:: Stored data ::
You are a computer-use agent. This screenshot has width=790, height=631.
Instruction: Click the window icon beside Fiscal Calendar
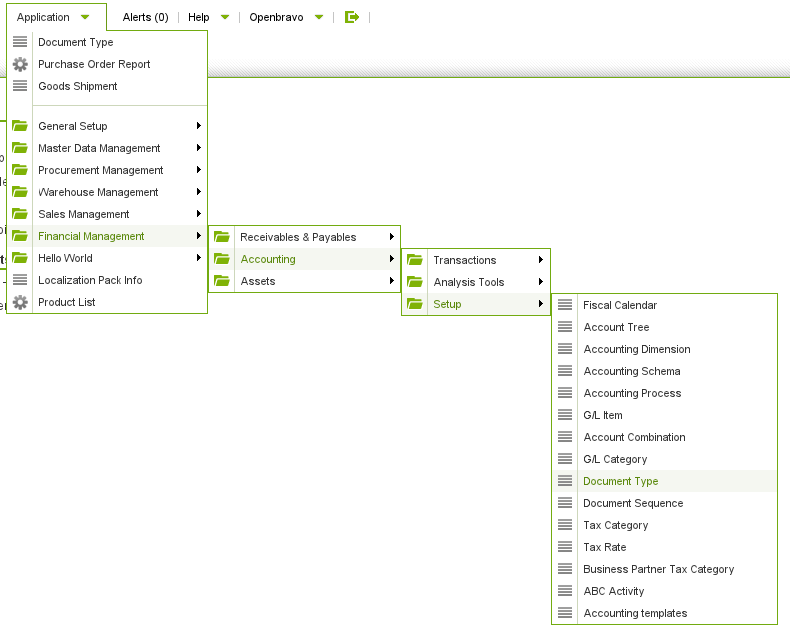pyautogui.click(x=565, y=305)
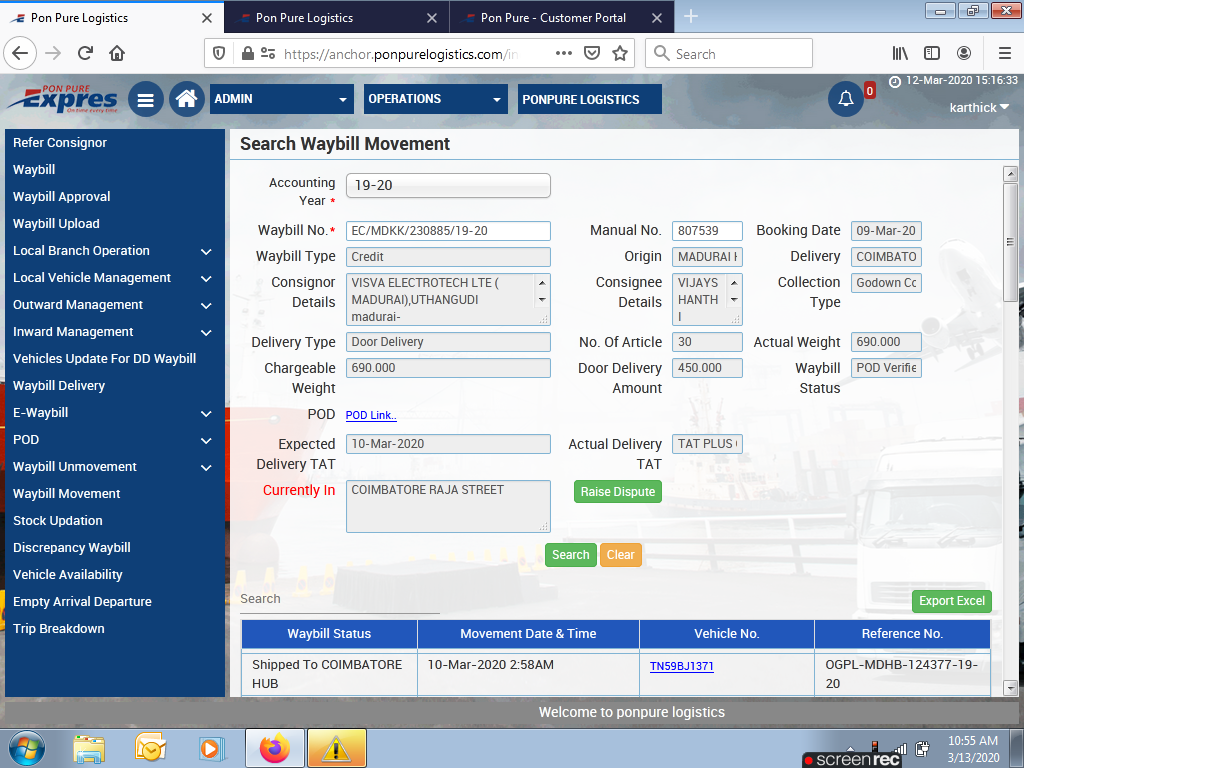
Task: Launch Firefox from the Windows taskbar
Action: pyautogui.click(x=273, y=748)
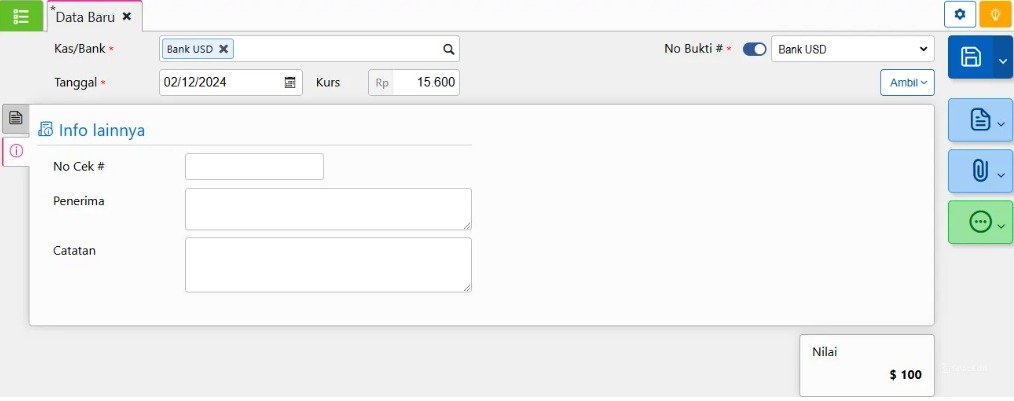The image size is (1014, 401).
Task: Open the green main menu list icon
Action: coord(21,16)
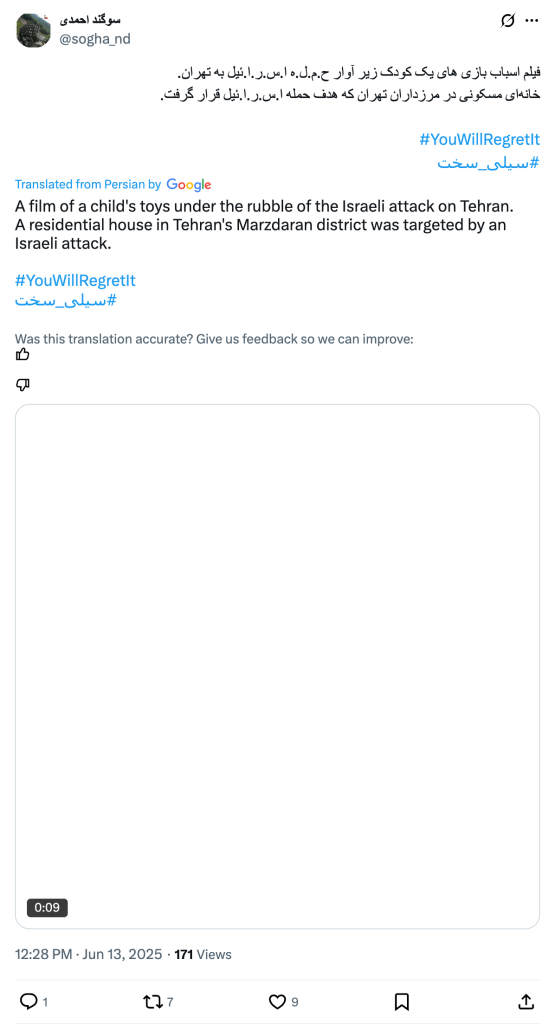
Task: Repost this tweet using retweet icon
Action: (x=152, y=1001)
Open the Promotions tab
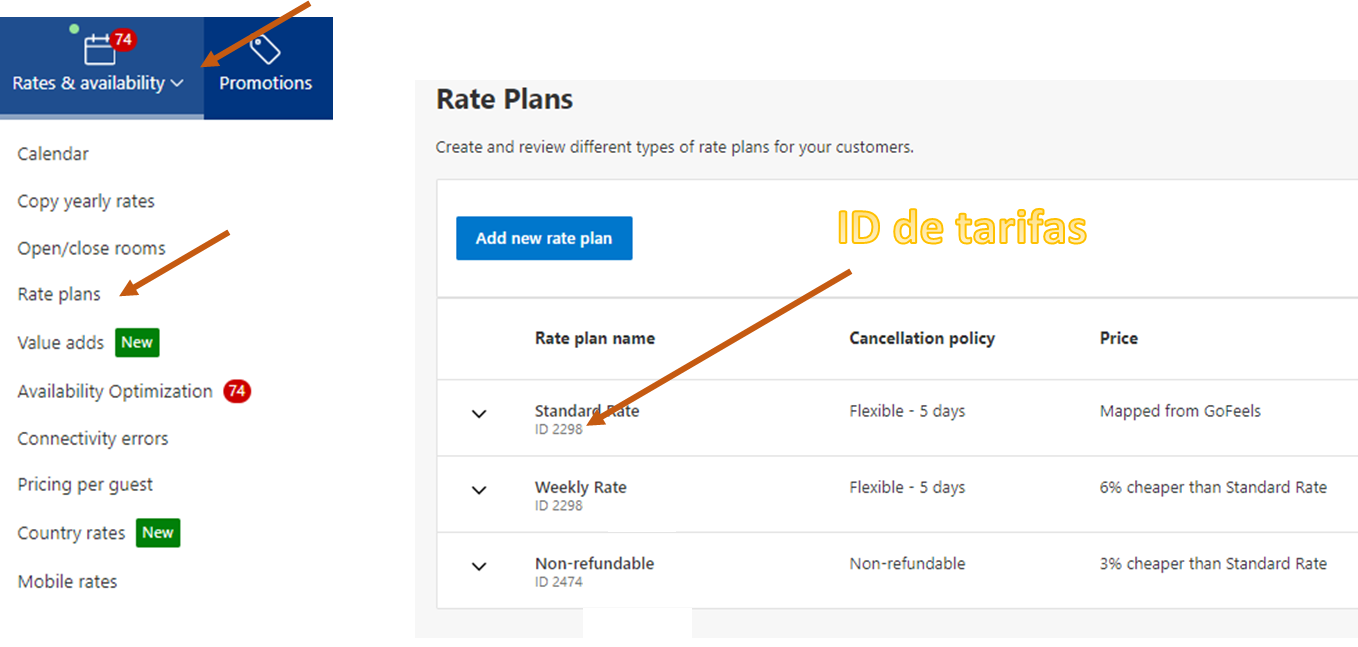Viewport: 1358px width, 647px height. coord(266,83)
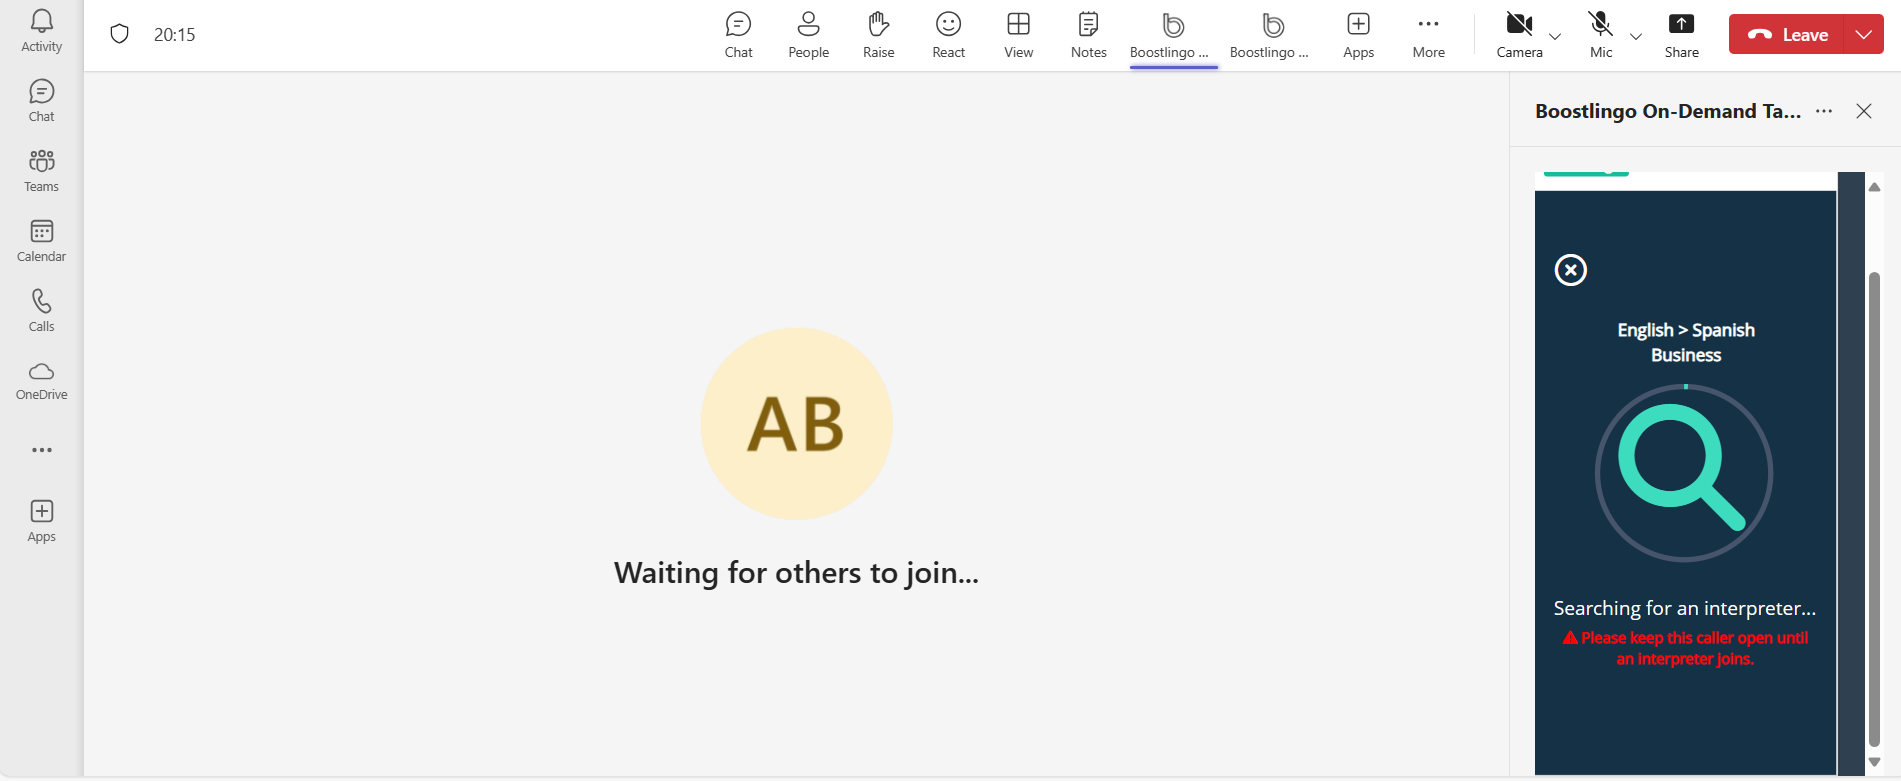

:: Requirement ::
The entries above must be restated exactly in the answer, and the pictures left out.

:: Response to this task ::
You are a computer-use agent. This screenshot has width=790, height=631.
Instruction: Click the window icon beside Fiscal Calendar
pyautogui.click(x=565, y=305)
Task: Launch Firefox from the Windows taskbar
Action: pyautogui.click(x=273, y=748)
The image size is (1014, 401).
Task: Open the green main menu list icon
Action: coord(21,16)
Task: Repost this tweet using retweet icon
Action: (x=152, y=1001)
Open the Promotions tab
Viewport: 1358px width, 647px height. coord(266,83)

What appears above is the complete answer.